→ TASK TO COMPLETE
Each record should be written out exactly as it stands.

→ DATA TO EXAMINE
------------------------------------------------------------

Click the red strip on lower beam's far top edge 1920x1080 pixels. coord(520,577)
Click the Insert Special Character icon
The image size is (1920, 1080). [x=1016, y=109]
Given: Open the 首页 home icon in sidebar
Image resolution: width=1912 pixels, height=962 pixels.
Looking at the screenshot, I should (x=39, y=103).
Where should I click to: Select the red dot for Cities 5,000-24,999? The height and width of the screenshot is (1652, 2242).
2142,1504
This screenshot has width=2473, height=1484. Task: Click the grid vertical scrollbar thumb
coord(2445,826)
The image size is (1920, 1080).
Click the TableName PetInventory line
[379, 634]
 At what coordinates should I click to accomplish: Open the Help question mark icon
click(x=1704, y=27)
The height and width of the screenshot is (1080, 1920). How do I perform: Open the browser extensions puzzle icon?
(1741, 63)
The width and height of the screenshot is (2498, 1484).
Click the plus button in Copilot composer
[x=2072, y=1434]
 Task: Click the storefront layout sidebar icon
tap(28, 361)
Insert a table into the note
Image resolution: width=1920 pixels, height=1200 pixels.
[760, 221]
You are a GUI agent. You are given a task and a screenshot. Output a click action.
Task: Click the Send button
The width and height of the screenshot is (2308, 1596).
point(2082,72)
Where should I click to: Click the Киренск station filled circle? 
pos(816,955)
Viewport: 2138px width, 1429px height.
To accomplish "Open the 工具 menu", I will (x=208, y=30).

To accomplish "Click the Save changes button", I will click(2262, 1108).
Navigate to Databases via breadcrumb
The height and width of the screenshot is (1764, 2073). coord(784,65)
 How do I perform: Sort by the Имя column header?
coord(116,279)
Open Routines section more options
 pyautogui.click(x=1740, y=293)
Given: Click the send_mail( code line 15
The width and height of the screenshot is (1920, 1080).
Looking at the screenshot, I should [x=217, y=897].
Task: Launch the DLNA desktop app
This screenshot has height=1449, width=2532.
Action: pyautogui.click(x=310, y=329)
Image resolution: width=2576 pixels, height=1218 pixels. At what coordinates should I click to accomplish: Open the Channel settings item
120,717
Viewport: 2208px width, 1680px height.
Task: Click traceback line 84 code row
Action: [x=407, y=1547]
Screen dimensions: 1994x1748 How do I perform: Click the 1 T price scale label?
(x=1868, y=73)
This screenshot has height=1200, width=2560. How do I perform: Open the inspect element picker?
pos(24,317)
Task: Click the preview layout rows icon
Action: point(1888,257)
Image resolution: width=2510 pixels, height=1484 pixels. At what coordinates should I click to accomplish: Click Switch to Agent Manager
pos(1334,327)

------------------------------------------------------------

→ SOLUTION BELOW
Click the red strip on lower beam's far top edge 1920x1080 pixels. coord(520,577)
Click the Insert Special Character icon
The image size is (1920, 1080). [x=1016, y=109]
Given: Open the 首页 home icon in sidebar
Image resolution: width=1912 pixels, height=962 pixels.
Looking at the screenshot, I should (x=39, y=103).
Where should I click to: Select the red dot for Cities 5,000-24,999? The height and width of the screenshot is (1652, 2242).
2142,1504
This screenshot has width=2473, height=1484. Task: Click the grid vertical scrollbar thumb
coord(2445,826)
The image size is (1920, 1080).
Click the TableName PetInventory line
[379, 634]
 At what coordinates should I click to accomplish: Open the Help question mark icon
click(x=1704, y=27)
The height and width of the screenshot is (1080, 1920). How do I perform: Open the browser extensions puzzle icon?
(1741, 63)
The width and height of the screenshot is (2498, 1484).
Click the plus button in Copilot composer
[x=2072, y=1434]
 Task: Click the storefront layout sidebar icon
tap(28, 361)
Insert a table into the note
Image resolution: width=1920 pixels, height=1200 pixels.
[760, 221]
You are a GUI agent. You are given a task and a screenshot. Output a click action.
Task: Click the Send button
The width and height of the screenshot is (2308, 1596).
point(2082,72)
Where should I click to: Click the Киренск station filled circle? 
pos(816,955)
Viewport: 2138px width, 1429px height.
To accomplish "Open the 工具 menu", I will (x=208, y=30).

To accomplish "Click the Save changes button", I will click(2262, 1108).
Navigate to Databases via breadcrumb
The height and width of the screenshot is (1764, 2073). coord(784,65)
 How do I perform: Sort by the Имя column header?
coord(116,279)
Open Routines section more options
 pyautogui.click(x=1740, y=293)
Given: Click the send_mail( code line 15
The width and height of the screenshot is (1920, 1080).
Looking at the screenshot, I should [x=217, y=897].
Task: Launch the DLNA desktop app
This screenshot has height=1449, width=2532.
Action: pyautogui.click(x=310, y=329)
Image resolution: width=2576 pixels, height=1218 pixels. At what coordinates should I click to accomplish: Open the Channel settings item
120,717
Viewport: 2208px width, 1680px height.
Task: Click traceback line 84 code row
Action: [x=407, y=1547]
Screen dimensions: 1994x1748 How do I perform: Click the 1 T price scale label?
(x=1868, y=73)
This screenshot has height=1200, width=2560. How do I perform: Open the inspect element picker?
pos(24,317)
Task: Click the preview layout rows icon
Action: point(1888,257)
Image resolution: width=2510 pixels, height=1484 pixels. At what coordinates should I click to accomplish: Click Switch to Agent Manager
pos(1334,327)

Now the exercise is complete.